>>>>

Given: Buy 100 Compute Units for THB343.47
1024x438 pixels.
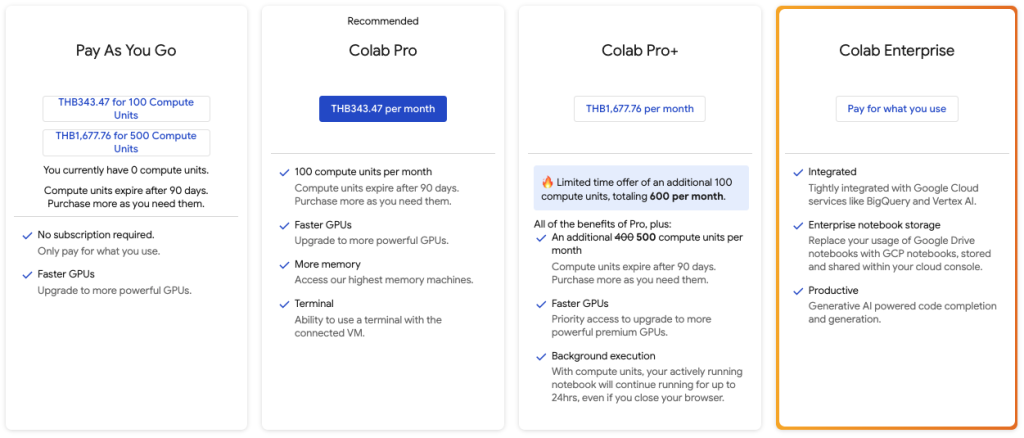Looking at the screenshot, I should (x=126, y=108).
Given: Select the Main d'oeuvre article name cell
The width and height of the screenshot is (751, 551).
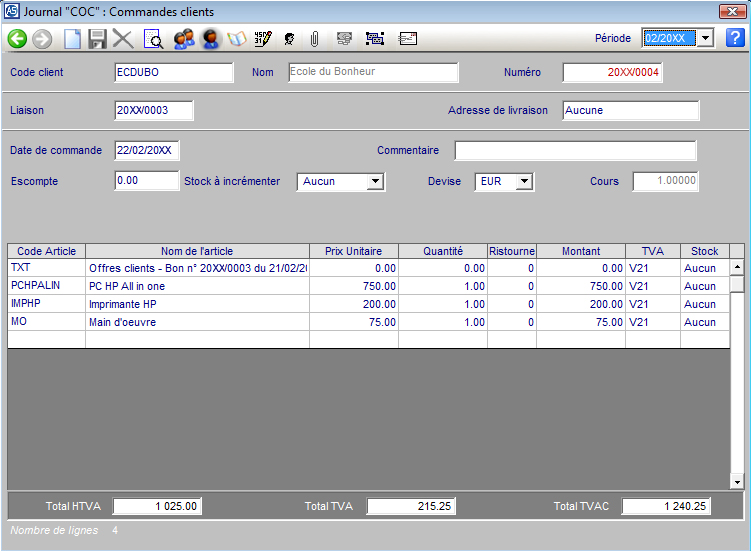Looking at the screenshot, I should tap(197, 322).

<<<<

• _Directions_
Give every line of the records above as a Markdown table with the columns No. and Text, numbering each row and leaving out blank lines. Leave the pictures out of the answer.

• _Reply to the task_
| No. | Text |
|---|---|
| 1 | Given: Buy 100 Compute Units for THB343.47 |
| 2 | 1024x438 pixels. |
| 3 | Looking at the screenshot, I should (x=126, y=108). |
| 4 | Given: Select the Main d'oeuvre article name cell |
| 5 | The width and height of the screenshot is (751, 551). |
| 6 | Looking at the screenshot, I should tap(197, 322). |